XXIII Brigade, Royal Field Artillery was a brigade (Note: The basic organic unit of the Royal Artillery was, and is, the Battery. When grouped together they formed brigades, in the same way that infantry battalions or cavalry regiments were grouped together in brigades. At the outbreak of World War I, a field artillery brigade of headquarters (4 officers, 37 other ranks), three batteries (5 and 193 each), and a brigade ammunition column (4 and 154) had a total strength just under 800 so was broadly comparable to an infantry battalion (just over 1,000) or a cavalry regiment (about 550). Like an infantry battalion, an artillery brigade was usually commanded by a Lieutenant-Colonel. Artillery brigades were redesignated as regiments in 1938.) of the Royal Field Artillery which served in the First World War.

It was originally formed with 107th, 108th and 109th Batteries, and attached to 3rd Division. In August 1914 it mobilised and was sent to the Continent with the British Expeditionary Force, where it saw service with 3rd Division until 1917. 109th Battery left the brigade in mid-1916 to join CCLXXXI Brigade in 56th (London) Division.

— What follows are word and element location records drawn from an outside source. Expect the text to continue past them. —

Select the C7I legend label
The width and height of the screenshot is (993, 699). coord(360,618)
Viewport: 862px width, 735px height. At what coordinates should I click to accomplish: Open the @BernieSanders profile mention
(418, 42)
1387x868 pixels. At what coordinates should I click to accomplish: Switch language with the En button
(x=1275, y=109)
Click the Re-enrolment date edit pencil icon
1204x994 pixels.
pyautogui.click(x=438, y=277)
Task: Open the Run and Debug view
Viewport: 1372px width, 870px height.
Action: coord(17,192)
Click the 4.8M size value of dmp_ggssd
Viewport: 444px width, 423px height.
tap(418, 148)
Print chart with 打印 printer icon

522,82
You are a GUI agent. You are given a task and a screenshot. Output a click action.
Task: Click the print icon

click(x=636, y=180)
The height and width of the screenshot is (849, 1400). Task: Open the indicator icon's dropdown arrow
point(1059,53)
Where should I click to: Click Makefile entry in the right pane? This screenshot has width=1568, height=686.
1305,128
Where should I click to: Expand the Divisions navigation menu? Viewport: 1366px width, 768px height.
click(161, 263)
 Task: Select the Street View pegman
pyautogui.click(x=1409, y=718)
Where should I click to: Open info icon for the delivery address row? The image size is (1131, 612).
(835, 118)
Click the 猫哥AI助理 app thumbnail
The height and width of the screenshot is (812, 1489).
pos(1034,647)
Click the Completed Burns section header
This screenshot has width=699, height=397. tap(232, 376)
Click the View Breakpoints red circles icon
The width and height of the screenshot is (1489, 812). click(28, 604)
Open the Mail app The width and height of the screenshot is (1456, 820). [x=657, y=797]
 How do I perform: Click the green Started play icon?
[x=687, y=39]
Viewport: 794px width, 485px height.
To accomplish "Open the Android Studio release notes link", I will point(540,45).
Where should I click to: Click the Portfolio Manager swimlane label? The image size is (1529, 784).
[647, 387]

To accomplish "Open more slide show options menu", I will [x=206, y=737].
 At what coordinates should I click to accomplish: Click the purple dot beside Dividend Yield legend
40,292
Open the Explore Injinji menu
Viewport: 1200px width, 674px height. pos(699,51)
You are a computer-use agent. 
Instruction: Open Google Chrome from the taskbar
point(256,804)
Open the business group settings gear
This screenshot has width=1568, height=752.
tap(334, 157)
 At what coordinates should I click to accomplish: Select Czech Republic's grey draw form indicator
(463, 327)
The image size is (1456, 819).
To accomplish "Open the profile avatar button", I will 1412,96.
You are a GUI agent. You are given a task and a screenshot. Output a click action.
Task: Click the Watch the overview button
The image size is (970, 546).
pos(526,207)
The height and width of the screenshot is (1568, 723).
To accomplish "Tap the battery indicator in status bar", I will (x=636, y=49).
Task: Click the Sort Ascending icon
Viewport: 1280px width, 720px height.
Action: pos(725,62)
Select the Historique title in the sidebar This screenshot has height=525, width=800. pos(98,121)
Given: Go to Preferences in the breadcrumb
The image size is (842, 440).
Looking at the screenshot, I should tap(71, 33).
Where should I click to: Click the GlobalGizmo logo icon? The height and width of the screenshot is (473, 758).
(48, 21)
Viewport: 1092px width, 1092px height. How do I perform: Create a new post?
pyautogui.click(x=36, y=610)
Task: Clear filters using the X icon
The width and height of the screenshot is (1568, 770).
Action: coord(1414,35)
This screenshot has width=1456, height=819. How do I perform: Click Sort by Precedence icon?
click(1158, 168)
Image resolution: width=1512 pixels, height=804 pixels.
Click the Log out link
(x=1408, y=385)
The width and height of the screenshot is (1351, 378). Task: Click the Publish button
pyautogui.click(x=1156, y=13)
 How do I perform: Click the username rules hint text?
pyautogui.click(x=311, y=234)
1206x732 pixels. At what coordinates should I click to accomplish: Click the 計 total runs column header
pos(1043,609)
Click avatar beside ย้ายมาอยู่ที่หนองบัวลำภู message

In 1917 it was withdrawn from 3rd Division, to operate under higher unit control, and served out the rest of the war in this role.

==Sources==
- Maj A.F. Becke,History of the Great War: Order of Battle of Divisions, Part 1: The Regular British Divisions, London: HM Stationery Office, 1934/Uckfield: Naval & Military Press, 2007, ISBN 1-84734-738-X.
- Maj A.F. Becke,History of the Great War: Order of Battle of Divisions, Part 2a: The Territorial Force Mounted Divisions and the 1st-Line Territorial Force Divisions (42–56), London: HM Stationery Office, 1935/Uckfield: Naval & Military Press, 2007, ISBN 1-84734-739-8.